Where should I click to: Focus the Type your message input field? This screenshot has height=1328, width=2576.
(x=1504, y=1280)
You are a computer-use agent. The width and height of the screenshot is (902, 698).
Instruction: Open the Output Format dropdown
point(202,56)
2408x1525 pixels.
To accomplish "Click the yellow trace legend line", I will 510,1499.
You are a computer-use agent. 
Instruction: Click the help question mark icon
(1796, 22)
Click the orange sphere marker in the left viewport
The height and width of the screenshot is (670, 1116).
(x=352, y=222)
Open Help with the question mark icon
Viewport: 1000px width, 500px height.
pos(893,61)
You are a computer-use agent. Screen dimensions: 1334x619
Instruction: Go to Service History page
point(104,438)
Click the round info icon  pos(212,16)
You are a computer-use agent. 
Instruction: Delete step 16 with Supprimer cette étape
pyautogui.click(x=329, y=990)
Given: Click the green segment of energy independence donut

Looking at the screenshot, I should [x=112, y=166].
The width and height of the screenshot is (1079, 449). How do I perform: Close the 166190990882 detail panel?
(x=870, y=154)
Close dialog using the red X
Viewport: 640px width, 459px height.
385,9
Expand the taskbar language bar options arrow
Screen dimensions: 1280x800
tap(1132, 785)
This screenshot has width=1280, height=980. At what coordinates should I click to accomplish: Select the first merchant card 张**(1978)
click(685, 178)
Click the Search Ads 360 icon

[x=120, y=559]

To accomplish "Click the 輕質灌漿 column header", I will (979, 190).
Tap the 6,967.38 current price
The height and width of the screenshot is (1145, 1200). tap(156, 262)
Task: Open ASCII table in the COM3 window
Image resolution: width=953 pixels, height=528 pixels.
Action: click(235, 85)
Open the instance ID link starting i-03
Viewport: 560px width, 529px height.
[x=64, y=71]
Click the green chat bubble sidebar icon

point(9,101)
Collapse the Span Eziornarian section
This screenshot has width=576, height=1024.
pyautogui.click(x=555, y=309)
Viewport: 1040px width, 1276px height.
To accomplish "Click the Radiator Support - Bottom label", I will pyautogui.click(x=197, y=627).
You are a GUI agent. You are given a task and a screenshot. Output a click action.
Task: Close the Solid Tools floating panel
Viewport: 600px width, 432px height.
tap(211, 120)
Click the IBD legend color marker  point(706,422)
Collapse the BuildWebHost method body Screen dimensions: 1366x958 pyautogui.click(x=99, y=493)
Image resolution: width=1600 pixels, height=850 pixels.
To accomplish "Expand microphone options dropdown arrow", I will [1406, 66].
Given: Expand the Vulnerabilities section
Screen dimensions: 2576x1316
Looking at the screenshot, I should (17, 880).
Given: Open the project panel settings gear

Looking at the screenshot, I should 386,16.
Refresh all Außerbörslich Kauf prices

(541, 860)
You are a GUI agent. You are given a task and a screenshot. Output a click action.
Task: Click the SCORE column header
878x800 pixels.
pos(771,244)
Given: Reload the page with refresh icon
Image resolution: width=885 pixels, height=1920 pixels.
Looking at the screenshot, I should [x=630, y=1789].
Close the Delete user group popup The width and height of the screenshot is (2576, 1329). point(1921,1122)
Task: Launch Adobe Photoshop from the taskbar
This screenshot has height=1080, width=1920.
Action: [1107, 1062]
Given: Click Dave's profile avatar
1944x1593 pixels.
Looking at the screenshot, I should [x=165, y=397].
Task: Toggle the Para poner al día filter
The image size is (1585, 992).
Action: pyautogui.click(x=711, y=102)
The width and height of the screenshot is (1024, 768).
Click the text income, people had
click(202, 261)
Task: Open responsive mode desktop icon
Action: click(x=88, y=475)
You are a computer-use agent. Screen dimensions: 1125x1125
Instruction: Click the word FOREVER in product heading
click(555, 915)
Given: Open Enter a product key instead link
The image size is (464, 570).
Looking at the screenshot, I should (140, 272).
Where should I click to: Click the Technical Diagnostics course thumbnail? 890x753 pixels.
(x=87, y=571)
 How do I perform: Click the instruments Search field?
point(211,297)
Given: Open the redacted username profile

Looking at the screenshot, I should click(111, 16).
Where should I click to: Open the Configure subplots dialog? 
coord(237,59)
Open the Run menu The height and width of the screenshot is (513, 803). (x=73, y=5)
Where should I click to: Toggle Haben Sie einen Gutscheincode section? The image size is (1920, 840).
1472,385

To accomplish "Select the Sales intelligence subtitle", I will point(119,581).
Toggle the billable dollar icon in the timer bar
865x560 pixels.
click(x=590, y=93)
◇ ◇ ◇ ◇ ◇
§ Objective
Copy the full listing above line for line, keeping every character, space, and blank line unchanged.

§ Exercise answer
Where should I click to: Focus the Type your message input field? This screenshot has height=1328, width=2576.
(x=1504, y=1280)
You are a computer-use agent. The width and height of the screenshot is (902, 698).
Instruction: Open the Output Format dropdown
point(202,56)
2408x1525 pixels.
To accomplish "Click the yellow trace legend line", I will 510,1499.
You are a computer-use agent. 
Instruction: Click the help question mark icon
(1796, 22)
Click the orange sphere marker in the left viewport
The height and width of the screenshot is (670, 1116).
(x=352, y=222)
Open Help with the question mark icon
Viewport: 1000px width, 500px height.
pos(893,61)
You are a computer-use agent. Screen dimensions: 1334x619
Instruction: Go to Service History page
point(104,438)
Click the round info icon  pos(212,16)
You are a computer-use agent. 
Instruction: Delete step 16 with Supprimer cette étape
pyautogui.click(x=329, y=990)
Given: Click the green segment of energy independence donut

Looking at the screenshot, I should [x=112, y=166].
The width and height of the screenshot is (1079, 449). How do I perform: Close the 166190990882 detail panel?
(x=870, y=154)
Close dialog using the red X
Viewport: 640px width, 459px height.
385,9
Expand the taskbar language bar options arrow
Screen dimensions: 1280x800
tap(1132, 785)
This screenshot has width=1280, height=980. At what coordinates should I click to accomplish: Select the first merchant card 张**(1978)
click(685, 178)
Click the Search Ads 360 icon

[x=120, y=559]

To accomplish "Click the 輕質灌漿 column header", I will (979, 190).
Tap the 6,967.38 current price
The height and width of the screenshot is (1145, 1200). tap(156, 262)
Task: Open ASCII table in the COM3 window
Image resolution: width=953 pixels, height=528 pixels.
Action: click(235, 85)
Open the instance ID link starting i-03
Viewport: 560px width, 529px height.
[x=64, y=71]
Click the green chat bubble sidebar icon

point(9,101)
Collapse the Span Eziornarian section
This screenshot has width=576, height=1024.
pyautogui.click(x=555, y=309)
Viewport: 1040px width, 1276px height.
To accomplish "Click the Radiator Support - Bottom label", I will pyautogui.click(x=197, y=627).
You are a GUI agent. You are given a task and a screenshot. Output a click action.
Task: Close the Solid Tools floating panel
Viewport: 600px width, 432px height.
tap(211, 120)
Click the IBD legend color marker  point(706,422)
Collapse the BuildWebHost method body Screen dimensions: 1366x958 pyautogui.click(x=99, y=493)
Image resolution: width=1600 pixels, height=850 pixels.
To accomplish "Expand microphone options dropdown arrow", I will [1406, 66].
Given: Expand the Vulnerabilities section
Screen dimensions: 2576x1316
Looking at the screenshot, I should (17, 880).
Given: Open the project panel settings gear

Looking at the screenshot, I should 386,16.
Refresh all Außerbörslich Kauf prices

(541, 860)
You are a GUI agent. You are given a task and a screenshot. Output a click action.
Task: Click the SCORE column header
878x800 pixels.
pos(771,244)
Given: Reload the page with refresh icon
Image resolution: width=885 pixels, height=1920 pixels.
Looking at the screenshot, I should [x=630, y=1789].
Close the Delete user group popup The width and height of the screenshot is (2576, 1329). point(1921,1122)
Task: Launch Adobe Photoshop from the taskbar
This screenshot has height=1080, width=1920.
Action: [1107, 1062]
Given: Click Dave's profile avatar
1944x1593 pixels.
Looking at the screenshot, I should [x=165, y=397].
Task: Toggle the Para poner al día filter
The image size is (1585, 992).
Action: pyautogui.click(x=711, y=102)
The width and height of the screenshot is (1024, 768).
Click the text income, people had
click(202, 261)
Task: Open responsive mode desktop icon
Action: click(x=88, y=475)
You are a computer-use agent. Screen dimensions: 1125x1125
Instruction: Click the word FOREVER in product heading
click(555, 915)
Given: Open Enter a product key instead link
The image size is (464, 570).
Looking at the screenshot, I should (140, 272).
Where should I click to: Click the Technical Diagnostics course thumbnail? 890x753 pixels.
(x=87, y=571)
 How do I perform: Click the instruments Search field?
point(211,297)
Given: Open the redacted username profile

Looking at the screenshot, I should click(111, 16).
Where should I click to: Open the Configure subplots dialog? 
coord(237,59)
Open the Run menu The height and width of the screenshot is (513, 803). (x=73, y=5)
Where should I click to: Toggle Haben Sie einen Gutscheincode section? The image size is (1920, 840).
1472,385

To accomplish "Select the Sales intelligence subtitle", I will point(119,581).
Toggle the billable dollar icon in the timer bar
865x560 pixels.
click(x=590, y=93)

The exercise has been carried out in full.